Highlights from Photo London 2024
Open to the public from 16th – 19th May, Photo London 2024 brought together some of the most groundbreaking work in contemporary photography, as well as paying tribute to the pioneers of the past. Below, Hundred Heroines volunteer writer Paula Vellet outlines the artists and photographs that particularly captured her interest!
Gina Cross and Jo Bradford
Gallery: Gina Cross Projects
I loved the camera-less photographs of Gina Cross – the vibrant, textural, abstract ‘Sculptural Movements’ – and the dreamy abstracts of Jo Bradford.
Images: Folds #1, 2023 Sculptural Movements
Washaway, 2022
Carolyn Gowdy
Gallery: England and Co
Wonderful to discover American London-based artist Carolyn Gowdy and her surrealist black and white work from 1977/1978.
Untitled (Male/Female) 1978
Untitled (Slumber) 1977
Katrin Linkersdorff and Susan Derges
Gallery: Purdy Hicks
The gorgeously delicate large-scale tulip photographs of German photographer Katrin Linkersdorf are stunning, hung in contrast to the quietly mesmerising photograms of Dartmoor-based Susan Derges.
from the series Fairies, 2020-2023
Larvae, 2007
Nanna Hanninen
Gallery: Persons Projects. Berlin
Finnish conceptual photographer Nanna Hanninen merges landscape and paint to transform iconic images.

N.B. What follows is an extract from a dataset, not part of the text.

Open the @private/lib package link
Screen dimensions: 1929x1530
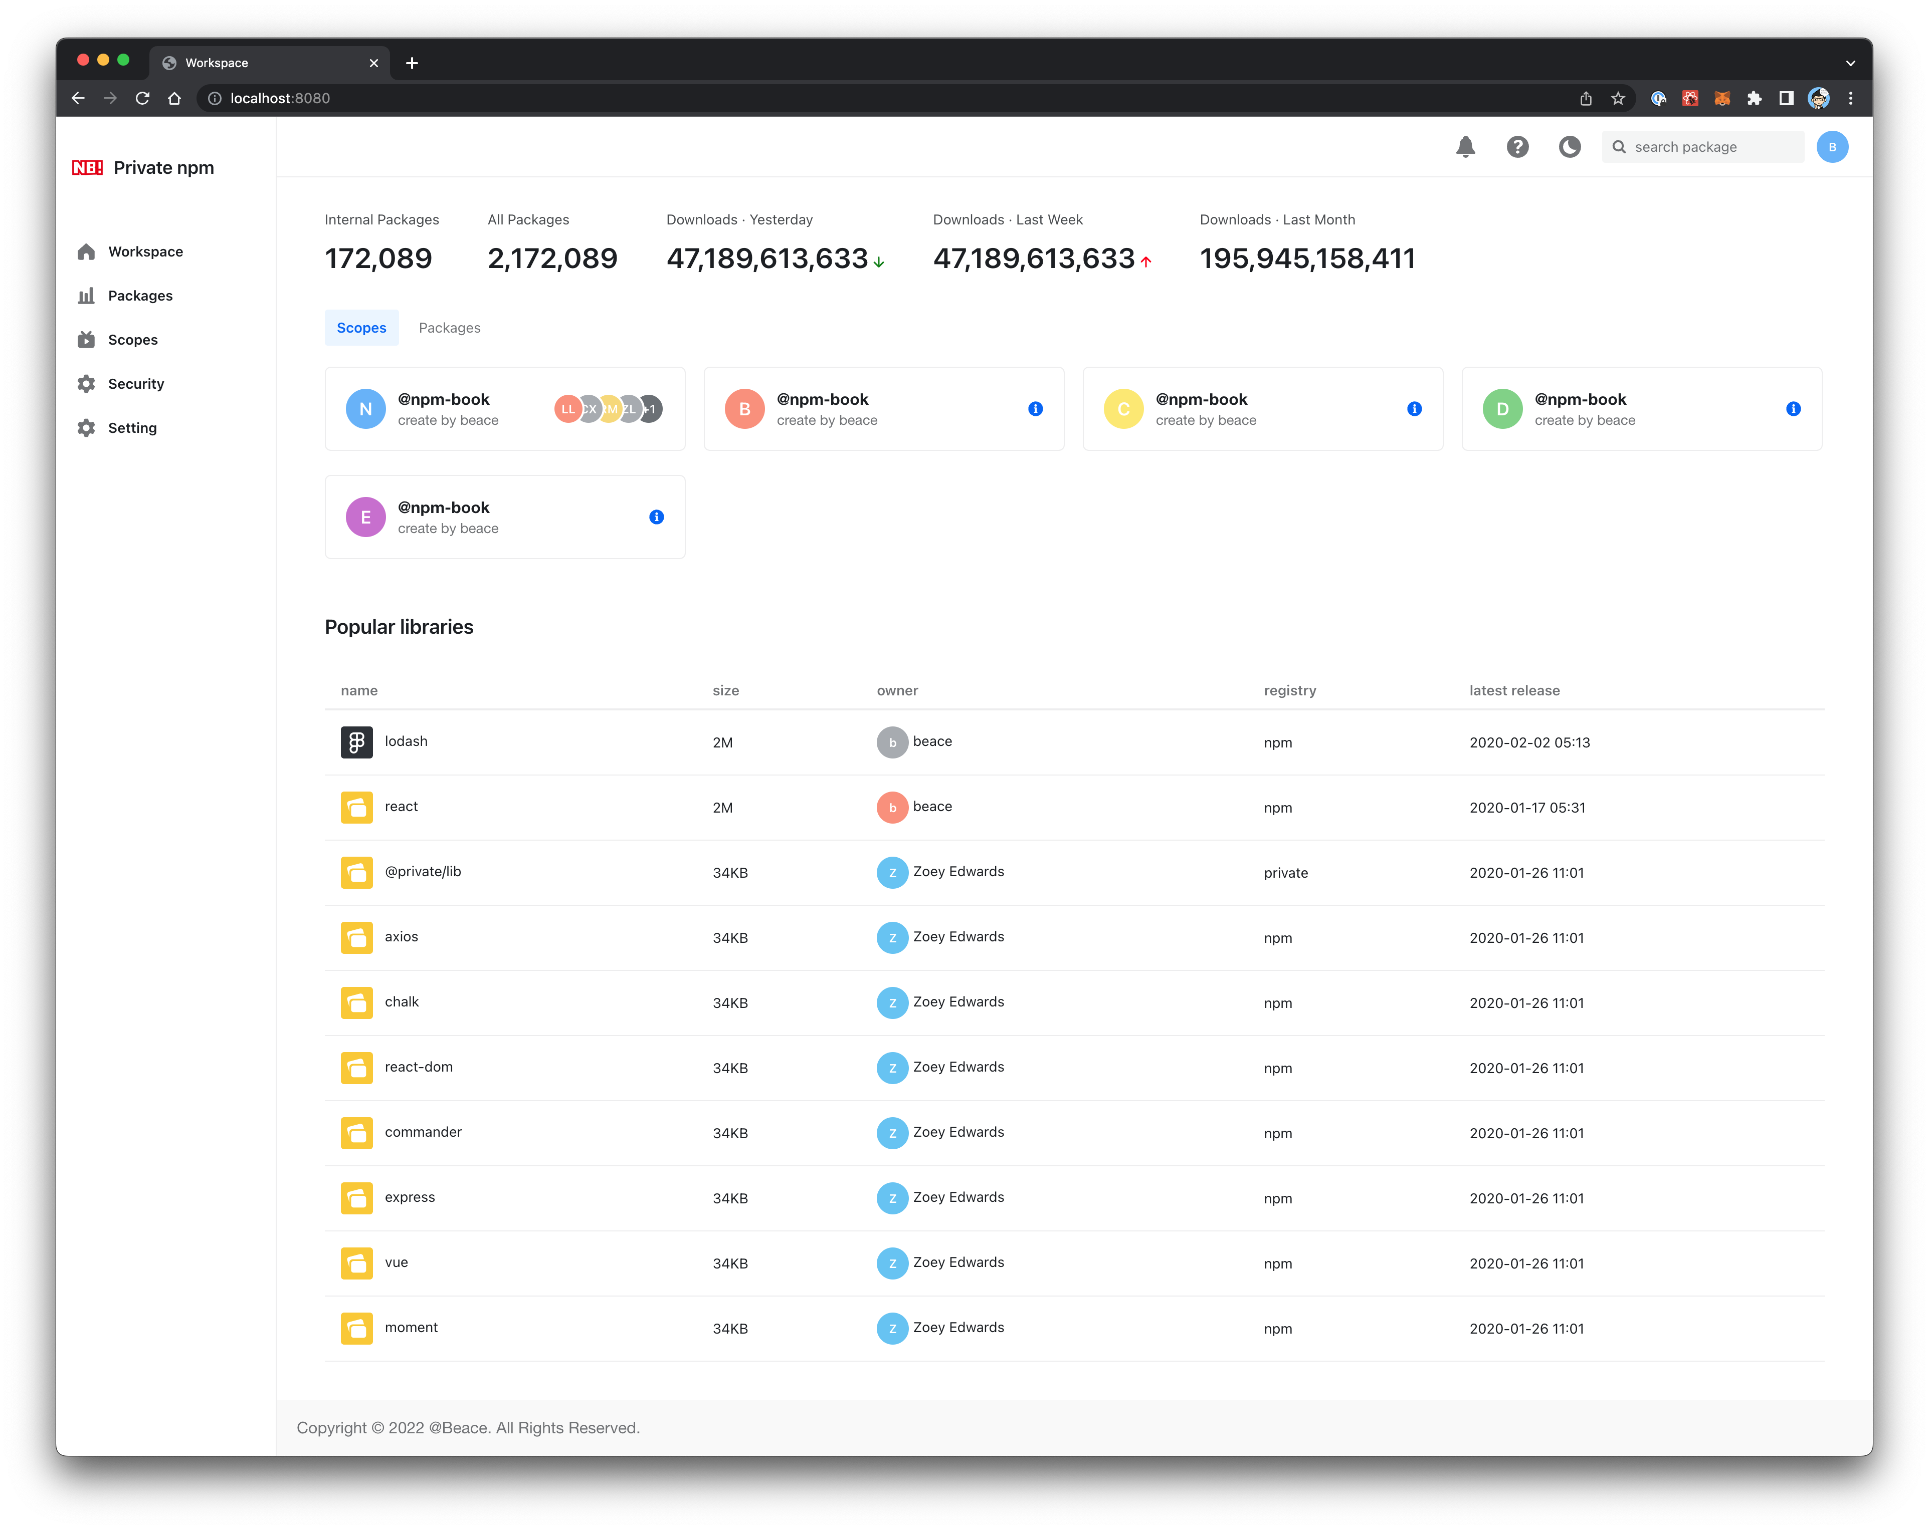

Mesa in Blue (Monument Valley) 2024, archival pigment print, acrylic paint
Lydia Goldblatt
Gallery: Robert Morat Galerie
I loved London-based Lydia Goldblatt’s intimate photographic series and book on motherhood published by GOST Books. One of the series, ‘Eden’, won second prize in the Taylor Wessing Portrait Prize, 2020.
Fugue, 2020-2024
Aisha Seriki
Gallery: Doyle Wham
Nigerian London-based multimedia artist Aisha Seriki uses the calabach as a metaphor in her series ‘Ori Inu’. It depicts her attempts to ‘mend the break between her mind and spirit.’ Aisha was shortlisted for the Photo London X Nikon Emerging Photographer award 2024 and was a winner of the V&A Parasol Foundation Prize for Women in Photography this year. The fabulous Doyle Wham gallery, run by Imme Dattenberg-Doyle and Sofia Carrera Wham, is the UK’s only contemporary African photography gallery.
Ori Inu 9, 2024
J.K. Lavin
Gallery: Alta Vista
I loved seeing the LA-based photographer J.K. Lavin’s incredible body of self-portraiture from the 1970s and 1980s, which presciently explored the effects of advertising on the female psyche.